Go over the data and copy out each line with "product" in it.

*Saved entries*

☆ ☆ ☆ ☆ ☆

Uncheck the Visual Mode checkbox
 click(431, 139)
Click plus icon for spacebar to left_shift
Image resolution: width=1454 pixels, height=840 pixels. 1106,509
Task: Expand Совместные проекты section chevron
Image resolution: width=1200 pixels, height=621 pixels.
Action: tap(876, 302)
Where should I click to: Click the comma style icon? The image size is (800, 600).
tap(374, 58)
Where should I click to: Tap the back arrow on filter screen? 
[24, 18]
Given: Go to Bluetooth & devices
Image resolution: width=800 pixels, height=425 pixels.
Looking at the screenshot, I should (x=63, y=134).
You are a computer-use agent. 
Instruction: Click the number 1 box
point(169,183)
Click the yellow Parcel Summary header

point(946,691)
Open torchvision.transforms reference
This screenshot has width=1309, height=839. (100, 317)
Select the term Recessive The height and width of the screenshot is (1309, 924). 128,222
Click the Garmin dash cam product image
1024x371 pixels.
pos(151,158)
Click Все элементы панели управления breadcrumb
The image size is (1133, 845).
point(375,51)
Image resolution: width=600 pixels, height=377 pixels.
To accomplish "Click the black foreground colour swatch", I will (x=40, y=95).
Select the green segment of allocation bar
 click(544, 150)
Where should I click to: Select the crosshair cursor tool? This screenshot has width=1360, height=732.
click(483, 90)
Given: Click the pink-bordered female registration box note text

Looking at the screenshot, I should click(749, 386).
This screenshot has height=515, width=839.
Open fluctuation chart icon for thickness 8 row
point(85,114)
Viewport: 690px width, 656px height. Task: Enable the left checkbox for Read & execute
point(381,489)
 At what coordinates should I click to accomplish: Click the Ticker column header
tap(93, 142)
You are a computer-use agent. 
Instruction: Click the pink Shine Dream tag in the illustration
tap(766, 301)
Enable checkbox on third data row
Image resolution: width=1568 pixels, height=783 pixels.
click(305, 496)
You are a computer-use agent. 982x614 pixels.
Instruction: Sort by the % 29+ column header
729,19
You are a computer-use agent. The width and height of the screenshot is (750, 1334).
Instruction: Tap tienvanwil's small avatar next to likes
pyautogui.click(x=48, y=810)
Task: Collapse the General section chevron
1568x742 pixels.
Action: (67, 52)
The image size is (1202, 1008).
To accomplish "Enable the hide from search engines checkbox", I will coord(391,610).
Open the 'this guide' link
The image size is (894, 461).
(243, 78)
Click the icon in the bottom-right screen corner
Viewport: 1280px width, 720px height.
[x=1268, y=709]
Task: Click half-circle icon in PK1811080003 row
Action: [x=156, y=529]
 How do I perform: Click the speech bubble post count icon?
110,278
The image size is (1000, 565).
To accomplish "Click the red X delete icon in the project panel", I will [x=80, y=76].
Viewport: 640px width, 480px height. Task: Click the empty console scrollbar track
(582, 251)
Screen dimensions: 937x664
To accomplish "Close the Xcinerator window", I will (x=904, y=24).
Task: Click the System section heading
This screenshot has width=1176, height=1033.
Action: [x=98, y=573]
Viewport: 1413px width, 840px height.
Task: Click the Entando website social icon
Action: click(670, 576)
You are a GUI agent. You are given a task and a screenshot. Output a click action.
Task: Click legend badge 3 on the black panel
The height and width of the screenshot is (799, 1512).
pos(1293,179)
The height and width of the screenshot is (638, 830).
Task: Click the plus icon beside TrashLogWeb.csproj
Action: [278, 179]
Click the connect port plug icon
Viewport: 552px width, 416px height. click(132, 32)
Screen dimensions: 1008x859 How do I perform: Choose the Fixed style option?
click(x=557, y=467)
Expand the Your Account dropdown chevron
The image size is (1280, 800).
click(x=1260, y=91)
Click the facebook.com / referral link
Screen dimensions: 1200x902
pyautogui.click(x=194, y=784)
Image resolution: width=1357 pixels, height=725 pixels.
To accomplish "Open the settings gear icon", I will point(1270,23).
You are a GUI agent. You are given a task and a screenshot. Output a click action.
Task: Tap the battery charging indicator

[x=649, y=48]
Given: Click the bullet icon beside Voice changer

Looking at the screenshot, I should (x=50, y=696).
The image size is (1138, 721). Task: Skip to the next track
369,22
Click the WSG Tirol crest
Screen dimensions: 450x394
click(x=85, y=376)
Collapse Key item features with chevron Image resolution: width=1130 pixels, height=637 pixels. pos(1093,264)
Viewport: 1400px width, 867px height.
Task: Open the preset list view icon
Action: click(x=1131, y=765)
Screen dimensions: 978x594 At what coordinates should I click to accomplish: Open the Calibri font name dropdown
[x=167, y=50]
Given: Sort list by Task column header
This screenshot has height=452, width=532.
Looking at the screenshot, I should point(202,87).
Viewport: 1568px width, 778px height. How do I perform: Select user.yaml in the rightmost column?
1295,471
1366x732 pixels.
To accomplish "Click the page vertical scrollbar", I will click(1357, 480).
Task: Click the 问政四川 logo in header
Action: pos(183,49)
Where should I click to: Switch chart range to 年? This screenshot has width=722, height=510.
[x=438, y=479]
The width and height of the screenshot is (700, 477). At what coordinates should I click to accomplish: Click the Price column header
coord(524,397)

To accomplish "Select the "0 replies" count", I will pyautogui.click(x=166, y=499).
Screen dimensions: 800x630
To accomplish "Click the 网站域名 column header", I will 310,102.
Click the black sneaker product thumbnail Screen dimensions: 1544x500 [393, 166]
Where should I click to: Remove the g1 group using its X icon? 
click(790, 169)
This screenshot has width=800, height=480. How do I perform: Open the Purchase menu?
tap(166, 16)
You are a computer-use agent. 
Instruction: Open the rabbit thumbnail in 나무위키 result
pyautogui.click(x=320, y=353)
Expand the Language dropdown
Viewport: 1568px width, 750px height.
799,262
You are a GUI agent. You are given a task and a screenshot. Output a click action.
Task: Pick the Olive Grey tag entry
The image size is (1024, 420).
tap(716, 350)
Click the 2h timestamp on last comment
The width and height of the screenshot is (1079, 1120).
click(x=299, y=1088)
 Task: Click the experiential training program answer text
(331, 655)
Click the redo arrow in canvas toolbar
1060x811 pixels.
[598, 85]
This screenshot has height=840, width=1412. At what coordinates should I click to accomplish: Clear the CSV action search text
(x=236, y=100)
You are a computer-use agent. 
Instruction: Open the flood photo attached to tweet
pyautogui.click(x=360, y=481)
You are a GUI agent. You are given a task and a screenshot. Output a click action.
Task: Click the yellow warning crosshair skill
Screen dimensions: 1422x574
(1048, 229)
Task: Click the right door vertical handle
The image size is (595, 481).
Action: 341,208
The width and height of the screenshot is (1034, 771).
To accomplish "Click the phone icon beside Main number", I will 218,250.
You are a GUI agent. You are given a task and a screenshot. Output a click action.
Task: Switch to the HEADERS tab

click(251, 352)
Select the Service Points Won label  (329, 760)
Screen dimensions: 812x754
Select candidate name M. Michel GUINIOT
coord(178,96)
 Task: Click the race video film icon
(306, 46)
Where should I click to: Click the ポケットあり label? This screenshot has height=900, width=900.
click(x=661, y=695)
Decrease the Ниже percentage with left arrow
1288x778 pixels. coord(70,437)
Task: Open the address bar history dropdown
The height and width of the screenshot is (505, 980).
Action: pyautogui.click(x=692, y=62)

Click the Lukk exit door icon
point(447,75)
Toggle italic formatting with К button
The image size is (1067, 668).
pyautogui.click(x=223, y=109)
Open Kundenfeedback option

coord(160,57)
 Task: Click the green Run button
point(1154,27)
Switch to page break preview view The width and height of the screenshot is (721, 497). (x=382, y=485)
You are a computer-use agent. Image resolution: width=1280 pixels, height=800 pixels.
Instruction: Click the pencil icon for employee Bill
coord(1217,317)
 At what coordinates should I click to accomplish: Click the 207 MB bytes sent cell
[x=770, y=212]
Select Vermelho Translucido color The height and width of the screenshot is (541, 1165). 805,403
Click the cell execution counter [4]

☆ ☆ ☆ ☆ ☆

*THE COMPLETED TASK*
Click the Garmin dash cam product image
Click the black sneaker product thumbnail Screen dimensions: 1544x500 [393, 166]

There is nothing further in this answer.